The Daily Tar Heel

Serving the students and the University community since 1893

Tuesday March 28th

Collection of Bluegrass Artists Revisits Folky Roots

4 Stars

Cool, Blue and Lonesome is a great collection of classic songs about heartbreak and loss from the best bluegrass artists of the past century.

One common recurring theme in bluegrass music is that of the blues. The album mixes tempo and the different styles of bluegrass well, keeping the listener interested throughout. Veteran artists Bill Monroe and Hank Williams Sr. are the two songwriters most often represented on the album, and their classic styles of rhythm and blues resonates over the rest of the collection.

The first track sets the mood for the rest of the LP. An upbeat song about losing your love, "Lonesome Standard Time" is a refreshing rendition of said topic in an upbeat manner.

"Misery River," written by Glenn A. Worf, is also quick-paced for a song about loss. It contains unexpected optimism as it spins a tale of a man being carried back home on his own "Misery River."

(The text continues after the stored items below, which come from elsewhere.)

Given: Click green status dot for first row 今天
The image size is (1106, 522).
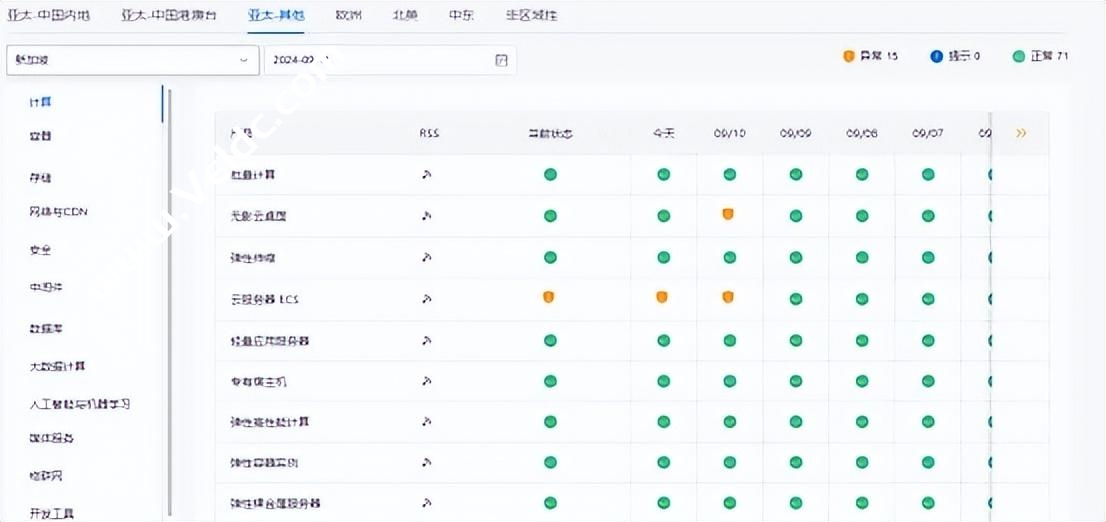Looking at the screenshot, I should click(x=663, y=174).
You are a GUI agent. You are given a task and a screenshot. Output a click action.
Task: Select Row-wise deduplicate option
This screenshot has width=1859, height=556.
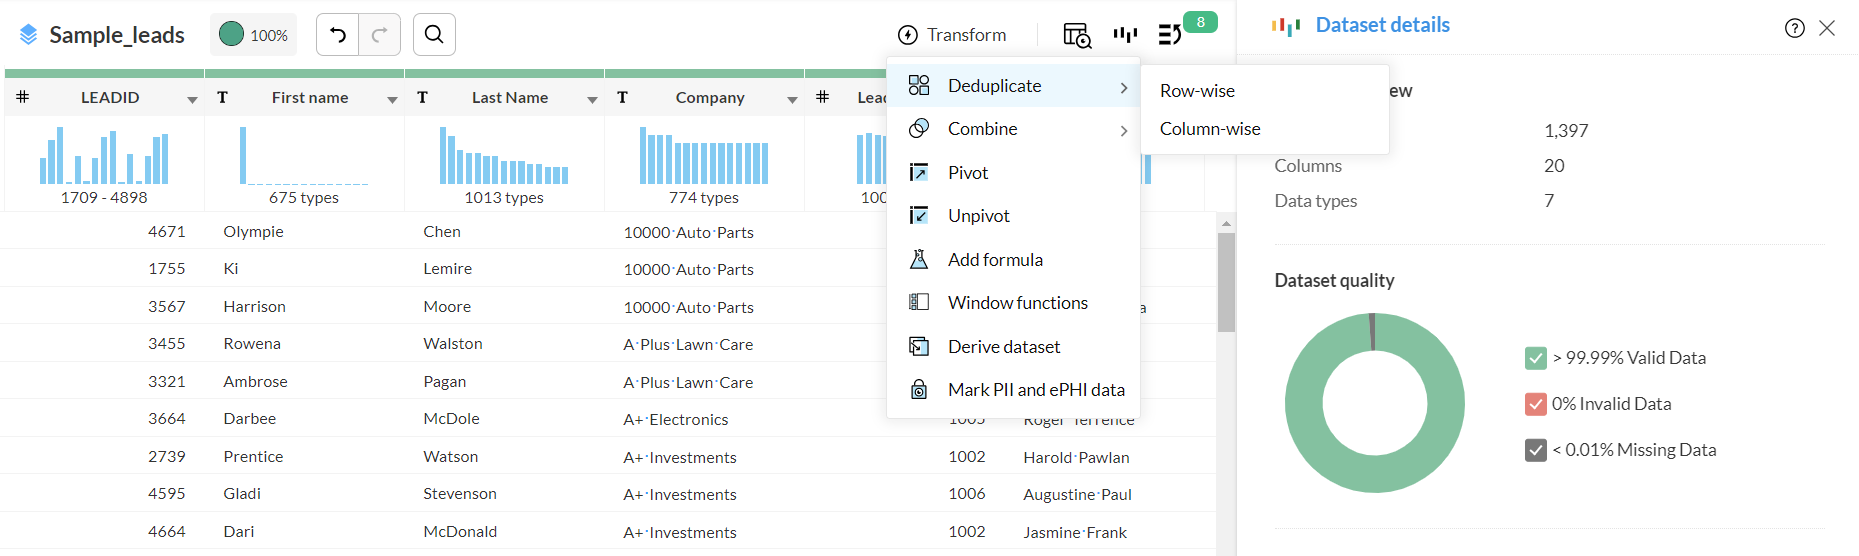pos(1197,91)
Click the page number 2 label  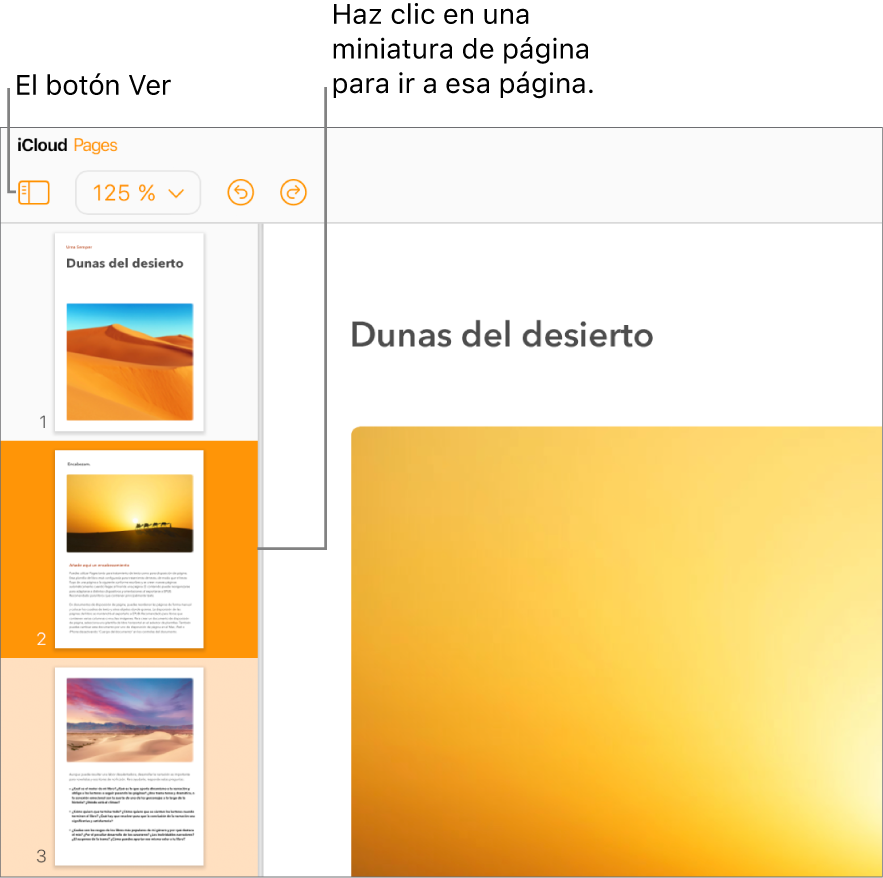point(41,639)
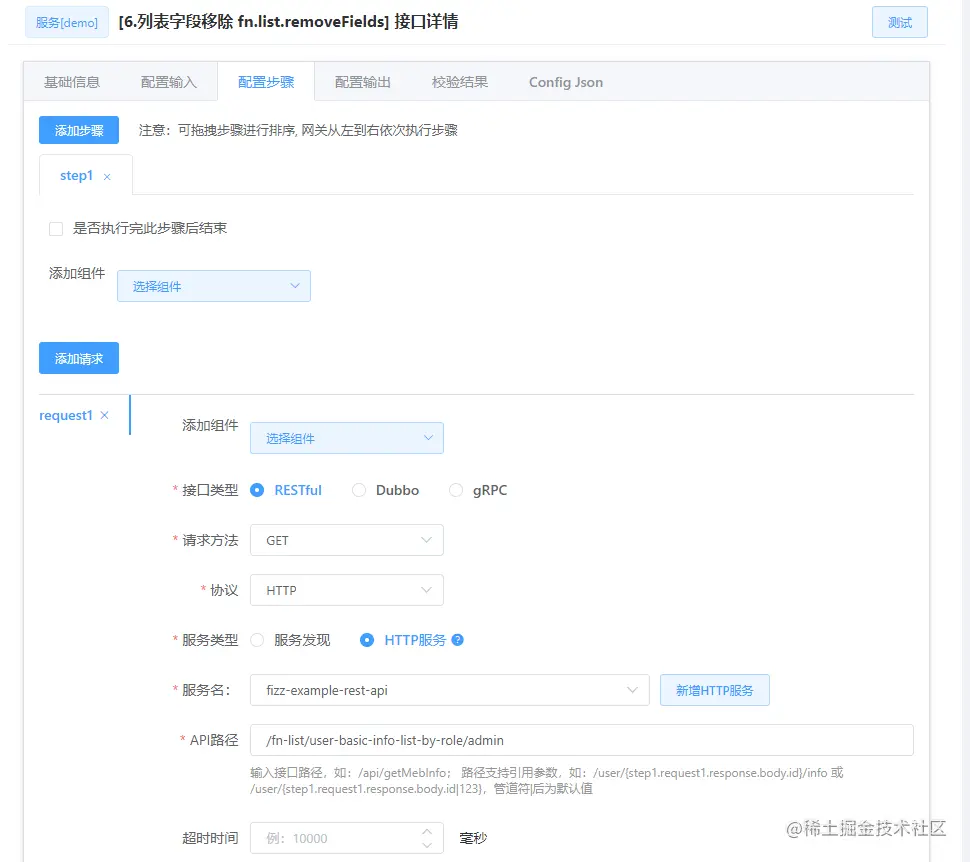Select the Dubbo interface type
The height and width of the screenshot is (862, 970).
click(x=358, y=490)

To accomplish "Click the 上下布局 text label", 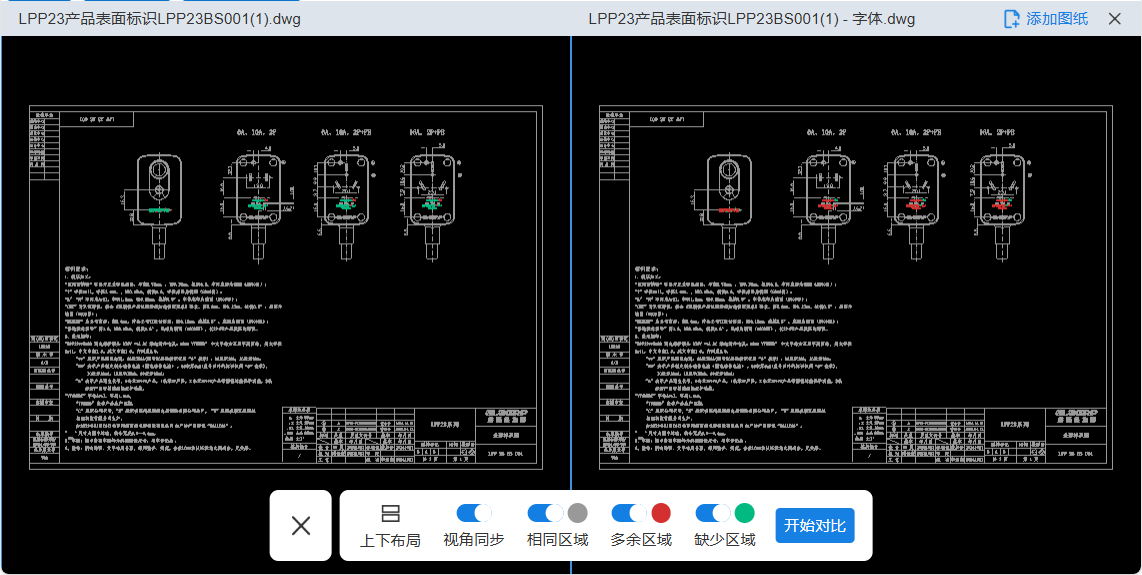I will point(390,540).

Throughout the 18 tracks, this album has the ability to captivate its listener, making it a fundamentally good album. Yet, in addition to having a multitude of well-written songs, Cool, Blue and Lonesome also contains a multitude of great musicians to make the songs come alive.

Soulful ballads like "I'm Blue, I'm Lonesome," written by Williams and Monroe, address the familiar topic of being alone and wishing for something to end your sadness.

Similarly, a traditional song arranged by Ricky Skaggs and Tony Rice, "Bury Me Beneath the Weeping Willow," is a song about a man whose girlfriend has left him that will tear at your heart.

Wanting to be buried beneath the weeping willow tree, he romantically hopes that she will come and weep for him.

Most of Cool, Blue and Lonesome's songs use fairly standard instruments for bluegrass: acoustic guitar, banjo, mandolin, bass and fiddle.

The instrumentals add a lot to the overall feeling and emotion created by each song, and there is no point during the album at which the music doesn't pair with the lyrics well. Adding to these lyrics are true bluegrass vocals. Many of the songs included in the collection are older standards, demonstrating the distinctive and emotional vocals typical of traditional bluegrass.

Bring all of the elements together, and you have an album well worth your money.

This is a great addition to the collection of the die-hard bluegrass fan. For the listener who knows nothing about bluegrass, Cool, Blue and Lonesome is a great place to start.